Reputation: 2588
I have this DataFrame
car color years max_years
0 audi black 1 7
1 audi blue 2 7
2 audi purple 4 7
3 audi black 6 7
4 bmw blue 1 5
5 bmw green 2 5
6 bmw grey 5 5
7 bmw blue 20 5
8 fiat green 1 4
9 fiat green 3 4
10 fiat green 4 4
11 fiat green 10 4
If a color entry is 1 year I want to count how many more times that color appears for that car brand group up to the max years for that group.
I would like to run the isin
color condition for each car brand group, I think my problem is that the color list is not grouby('car')
and therefore the evaluation is for all cars
The result should be:
0 audi 2
1 bmw 1
2 fiat 3
Any help would be appreciated
import pandas as pd
car = ['audi', 'audi', 'audi', 'audi', 'bmw', 'bmw', 'bmw', 'bmw', 'fiat', 'fiat', 'fiat', 'fiat']

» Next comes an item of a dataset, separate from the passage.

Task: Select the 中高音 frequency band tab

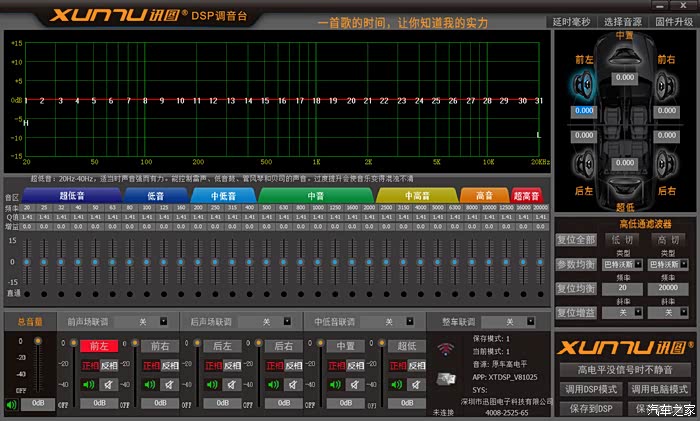Action: 417,196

color = ['black', 'blue', 'purple', 'black', 'blue', 'green', 'grey', 'blue', 'green', 'green', 'green', 'green']
years = [1, 2, 4, 6, 1, 2, 5, 20, 1, 3, 4, 10, ]
max_years = [7, 7, 7, 7, 5, 5, 5, 5, 4, 4, 4, 4]
data = {'car': car, 'color': color, 'years': years, 'max_years': max_years}
df = pd.DataFrame(data=data)
colors = df.loc[df.years == 1]['color'].values
colour_cars = df[(df.years <= df.max_years) & df['color'].isin(colors)].groupby(['car']).size().reset_index(name='colour_cars')
print(colour_cars)
Upvotes: 2
Views: 145
Reputation: 862681
Idea is use Series.map
by Series
created with filtered DataFrame with years == 1
and compare by column color
:
colors = df.loc[df.years == 1].set_index('car')['color']
df1 = (df[(df.years <= df.max_years) & df['car'].map(colors).eq(df['color'])]
.groupby('car')
.size()
.reset_index(name='colour_cars'))
print(df1)
car colour_cars
0 audi 2
1 bmw 1
2 fiat 3
Or you can use mask
converted to integers by Series.view
, then is necessary count True
s values by sum
and pass Series
df['car']
to groupby
:
colors = df.loc[df.years == 1].set_index('car')['color']
df1 = (((df.years <= df.max_years) & df['car'].map(colors).eq(df['color']))
.view('i1')
.groupby(df['car'])
.sum()
.reset_index(name='colour_cars'))
print(df1)
car colour_cars
0 audi 2
1 bmw 1
2 fiat 3
Different idea is test first color per group by GroupBy.transform
with first
(solution working if always first year per group is 1
):
df2 = (df[(df.years <= df.max_years)]
.groupby('car')['color']
.transform('first').eq(df['color'])
.view('i1')
.groupby(df['car'])
.sum()
.reset_index(name='colour_cars'))
print(df2)
car colour_cars
0 audi 2
1 bmw 1
2 fiat 3
Upvotes: 4